EXTRACTED DATA ->
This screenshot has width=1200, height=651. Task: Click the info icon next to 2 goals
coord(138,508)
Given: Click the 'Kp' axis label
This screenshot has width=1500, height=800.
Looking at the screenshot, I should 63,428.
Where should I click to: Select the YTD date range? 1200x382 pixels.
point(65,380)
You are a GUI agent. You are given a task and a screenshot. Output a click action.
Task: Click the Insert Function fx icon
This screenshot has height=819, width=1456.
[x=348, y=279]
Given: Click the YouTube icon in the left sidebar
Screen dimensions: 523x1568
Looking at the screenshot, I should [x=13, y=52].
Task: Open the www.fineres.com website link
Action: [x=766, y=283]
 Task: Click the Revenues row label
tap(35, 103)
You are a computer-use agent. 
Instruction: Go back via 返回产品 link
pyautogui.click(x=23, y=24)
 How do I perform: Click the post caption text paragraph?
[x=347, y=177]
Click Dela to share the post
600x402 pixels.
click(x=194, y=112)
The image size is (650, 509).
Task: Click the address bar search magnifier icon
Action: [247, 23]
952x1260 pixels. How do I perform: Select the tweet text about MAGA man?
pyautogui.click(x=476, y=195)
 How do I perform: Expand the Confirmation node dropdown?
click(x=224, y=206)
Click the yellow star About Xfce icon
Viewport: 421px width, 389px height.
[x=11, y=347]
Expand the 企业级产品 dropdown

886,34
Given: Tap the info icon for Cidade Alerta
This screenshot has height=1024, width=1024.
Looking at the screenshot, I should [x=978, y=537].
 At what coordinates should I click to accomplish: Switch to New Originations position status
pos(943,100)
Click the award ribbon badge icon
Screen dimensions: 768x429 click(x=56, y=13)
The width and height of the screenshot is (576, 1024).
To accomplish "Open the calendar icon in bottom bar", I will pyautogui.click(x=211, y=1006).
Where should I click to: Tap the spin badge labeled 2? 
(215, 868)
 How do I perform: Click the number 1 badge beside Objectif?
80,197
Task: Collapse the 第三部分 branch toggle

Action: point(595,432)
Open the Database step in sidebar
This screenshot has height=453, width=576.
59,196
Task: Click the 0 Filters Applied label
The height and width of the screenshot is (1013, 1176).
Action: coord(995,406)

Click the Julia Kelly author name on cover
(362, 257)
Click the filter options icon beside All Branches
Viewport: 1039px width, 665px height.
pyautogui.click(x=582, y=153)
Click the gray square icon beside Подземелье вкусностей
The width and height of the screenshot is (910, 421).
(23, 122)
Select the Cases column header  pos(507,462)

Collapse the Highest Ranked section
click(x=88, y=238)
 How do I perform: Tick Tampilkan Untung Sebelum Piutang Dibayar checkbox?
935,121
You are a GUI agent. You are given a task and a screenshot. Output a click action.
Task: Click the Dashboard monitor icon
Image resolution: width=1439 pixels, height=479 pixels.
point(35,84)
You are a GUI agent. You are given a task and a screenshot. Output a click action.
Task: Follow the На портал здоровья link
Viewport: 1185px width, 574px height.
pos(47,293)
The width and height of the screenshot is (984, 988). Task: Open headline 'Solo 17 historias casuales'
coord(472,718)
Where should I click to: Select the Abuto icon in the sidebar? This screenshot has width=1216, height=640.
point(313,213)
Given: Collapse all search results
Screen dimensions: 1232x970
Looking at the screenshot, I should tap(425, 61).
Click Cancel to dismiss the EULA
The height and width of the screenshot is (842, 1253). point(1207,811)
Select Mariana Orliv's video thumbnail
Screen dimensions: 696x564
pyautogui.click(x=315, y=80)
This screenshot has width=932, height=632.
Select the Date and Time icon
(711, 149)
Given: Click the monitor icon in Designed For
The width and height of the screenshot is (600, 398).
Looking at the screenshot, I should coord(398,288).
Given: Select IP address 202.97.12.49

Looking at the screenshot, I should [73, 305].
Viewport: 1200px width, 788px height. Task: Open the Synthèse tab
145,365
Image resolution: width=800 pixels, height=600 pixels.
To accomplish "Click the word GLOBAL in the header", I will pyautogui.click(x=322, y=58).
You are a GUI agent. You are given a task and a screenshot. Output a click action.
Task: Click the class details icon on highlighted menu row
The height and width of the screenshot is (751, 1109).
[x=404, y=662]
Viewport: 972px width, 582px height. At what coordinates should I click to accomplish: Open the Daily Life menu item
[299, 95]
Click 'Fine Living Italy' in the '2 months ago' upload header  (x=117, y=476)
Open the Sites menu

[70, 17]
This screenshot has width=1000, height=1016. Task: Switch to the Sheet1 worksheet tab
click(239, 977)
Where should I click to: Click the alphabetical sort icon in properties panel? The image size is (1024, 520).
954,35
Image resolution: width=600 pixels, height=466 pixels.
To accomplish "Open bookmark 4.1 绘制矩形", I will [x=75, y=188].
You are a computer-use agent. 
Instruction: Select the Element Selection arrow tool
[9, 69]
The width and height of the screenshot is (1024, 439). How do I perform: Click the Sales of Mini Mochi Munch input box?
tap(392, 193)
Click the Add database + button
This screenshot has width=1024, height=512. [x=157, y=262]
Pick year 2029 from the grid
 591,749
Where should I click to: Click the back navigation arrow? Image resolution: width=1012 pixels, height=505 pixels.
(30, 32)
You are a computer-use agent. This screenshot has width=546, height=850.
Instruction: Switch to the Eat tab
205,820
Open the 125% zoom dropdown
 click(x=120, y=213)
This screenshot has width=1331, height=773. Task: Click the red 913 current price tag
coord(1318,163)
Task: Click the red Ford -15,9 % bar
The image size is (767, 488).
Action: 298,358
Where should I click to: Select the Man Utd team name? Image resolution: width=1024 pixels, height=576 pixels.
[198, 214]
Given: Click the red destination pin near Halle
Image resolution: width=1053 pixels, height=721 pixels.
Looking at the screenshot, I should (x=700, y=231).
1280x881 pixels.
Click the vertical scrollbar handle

PROBLEM REQUIREMENTS -> All lines above with the word "will" need to be reported.

EXERCISE SOLUTION ->
To accomplish "Open the calendar icon in bottom bar", I will pyautogui.click(x=211, y=1006).
To accomplish "Click the word GLOBAL in the header", I will pyautogui.click(x=322, y=58).
To accomplish "Open bookmark 4.1 绘制矩形", I will [x=75, y=188].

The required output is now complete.